----- Original Message ----- 
From: "Steve Haywood" <[EMAIL PROTECTED]>
To: <[email protected]>
Sent: Sunday, February 11, 2007 11:37 AM
Subject: Re: [canals-list] Re: Proposed new car tax (OT)


> On 10/02/07, Roger Millin <[EMAIL PROTECTED]> wrote:
>> > > London we accepted the congestion charge on behalf of all of you
>> > because the situation had become intolerable in our city as it will
>> > eventually in yours.
>>
>> Hang on a minute, you accepted it on behalf of all of us????
>> You have the best public transport system in the whole of the UK,
>> where you don't need a car in the main, and you accepted what the
>> Gruppenfuhrer Livingstone dictated for all of us????? Hhmmm, does not
>> compute. You accept what you want for London, the rest of us lesser
>> mortals can decide for the impoverished remainder of the UK ;-)))
>
>
> I confess to a little stirring here, for which I hope I shall be
> forgiven, it being such an uncharacteristic part of my make up :)
>
> I'm not unsympathetic to the argument of rural communities.
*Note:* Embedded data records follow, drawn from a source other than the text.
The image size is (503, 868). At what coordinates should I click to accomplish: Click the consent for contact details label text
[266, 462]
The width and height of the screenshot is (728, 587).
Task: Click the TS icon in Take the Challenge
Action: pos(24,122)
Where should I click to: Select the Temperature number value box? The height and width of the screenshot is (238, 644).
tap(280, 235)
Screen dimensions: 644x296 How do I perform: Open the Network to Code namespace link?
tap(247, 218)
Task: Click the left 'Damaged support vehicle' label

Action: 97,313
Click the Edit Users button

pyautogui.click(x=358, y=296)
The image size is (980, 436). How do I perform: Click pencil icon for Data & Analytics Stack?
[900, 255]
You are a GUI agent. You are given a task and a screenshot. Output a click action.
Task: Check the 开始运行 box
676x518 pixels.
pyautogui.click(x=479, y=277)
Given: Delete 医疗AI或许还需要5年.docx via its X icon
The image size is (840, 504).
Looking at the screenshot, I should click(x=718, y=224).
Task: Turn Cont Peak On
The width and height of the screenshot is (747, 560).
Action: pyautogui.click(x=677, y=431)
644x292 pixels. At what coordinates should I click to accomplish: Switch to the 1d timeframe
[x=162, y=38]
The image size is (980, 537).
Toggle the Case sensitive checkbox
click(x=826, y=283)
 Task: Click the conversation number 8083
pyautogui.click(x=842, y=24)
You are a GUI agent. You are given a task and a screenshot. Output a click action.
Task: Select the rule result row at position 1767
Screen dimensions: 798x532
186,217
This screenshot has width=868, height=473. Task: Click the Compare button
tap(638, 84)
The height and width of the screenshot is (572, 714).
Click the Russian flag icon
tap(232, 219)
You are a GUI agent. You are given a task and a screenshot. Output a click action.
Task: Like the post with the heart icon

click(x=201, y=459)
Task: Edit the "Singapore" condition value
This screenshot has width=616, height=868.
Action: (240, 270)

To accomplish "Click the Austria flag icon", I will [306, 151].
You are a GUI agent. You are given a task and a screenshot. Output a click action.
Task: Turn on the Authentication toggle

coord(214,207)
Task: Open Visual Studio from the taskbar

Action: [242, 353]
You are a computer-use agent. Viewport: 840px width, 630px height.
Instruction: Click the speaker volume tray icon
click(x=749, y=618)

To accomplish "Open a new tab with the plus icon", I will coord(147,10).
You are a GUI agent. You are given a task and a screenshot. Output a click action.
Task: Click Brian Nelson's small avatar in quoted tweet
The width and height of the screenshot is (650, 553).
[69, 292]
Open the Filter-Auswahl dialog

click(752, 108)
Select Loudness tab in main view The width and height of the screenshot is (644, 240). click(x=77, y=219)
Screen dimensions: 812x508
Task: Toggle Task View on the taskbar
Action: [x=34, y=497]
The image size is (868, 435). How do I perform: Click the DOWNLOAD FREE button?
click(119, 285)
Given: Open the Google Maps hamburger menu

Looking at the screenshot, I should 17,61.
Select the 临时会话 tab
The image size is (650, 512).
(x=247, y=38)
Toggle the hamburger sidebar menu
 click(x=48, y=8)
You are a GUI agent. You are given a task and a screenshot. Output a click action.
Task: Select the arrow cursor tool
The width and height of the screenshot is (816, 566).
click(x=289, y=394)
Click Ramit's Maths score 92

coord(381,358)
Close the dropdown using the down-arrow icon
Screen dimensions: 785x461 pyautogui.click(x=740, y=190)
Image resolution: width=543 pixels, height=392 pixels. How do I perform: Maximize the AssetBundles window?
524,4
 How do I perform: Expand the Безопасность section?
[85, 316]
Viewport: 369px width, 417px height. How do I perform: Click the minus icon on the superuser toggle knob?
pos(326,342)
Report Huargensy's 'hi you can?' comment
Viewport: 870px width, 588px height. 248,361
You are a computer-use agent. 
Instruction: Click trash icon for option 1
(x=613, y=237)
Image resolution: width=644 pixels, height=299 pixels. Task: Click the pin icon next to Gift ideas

When I was
> a kid I lived in a village with three connections an hour, six buses
> in total, to Leicester and Loughborough.  They're down to one an hour
> in each direction now. I guess the only way kids manage to live in the
> place is by persuading mum and dad to take them places.
>
> We HAD to have CC in London because following the Easter 2000 (?)
> snarl up where traffic coming off the Euston Rd after the bank holiday
> had led to total gridlock, not just in the centre but across great
> swathes of the inner suburbs, it became clear that things were getting
> critical. Livingstone made congestion charge a main platform of his
> transport policy. He was an independent at that stage, remember.
> People voted for him, knowing what they were going to get.
>
> Yes, we got the charge - but we got a fleet of new buses too. And tube
> investment on a level we haven't seen this century which the next
> generation will benefit from
>
> I wouldn't advocate charging in towns where there's no congestion
> crisis, let alone charging as a matter of course, yet another tax. But
> where town centres are dying from congestion, London has proved that
> to a point, road charging works.
>
> BUT - and I say this to you who may be facing it soon where you live -
> there HAS to be a quid pro quo. If they're gonna charge you for taking
> your car into a town  when there's no public transport alternative,
> you have to ensure that that money is used to provide one. OK, apart
> from one or two conurbations, there's never going to be the
> concentration of population outside London to support a tube system
> with trains running every couple of minutes or so. But surely a bus
> service to a village three times an hour isn't beyond the wit of the
> politicians?
>
> Steve
>

I live in the centre of Reading, a town with a good transport system. It 
takes two busses to get me to the hospital. My local Tesco is a walk to the 
rail station,15 mins, and a bus. No, I am not dragging my shopping home so 
it would mean a taxi. Tesco is a 5 min drive away.
In fact everywhere I want to visit is two busses away. I am denied an oap 
pass because you have to guarantee to use the busses regularly. They are 
stopped electronically if they aren't used.
I can't really see how public transport outside of London can be changed 
economically to suit most of the population.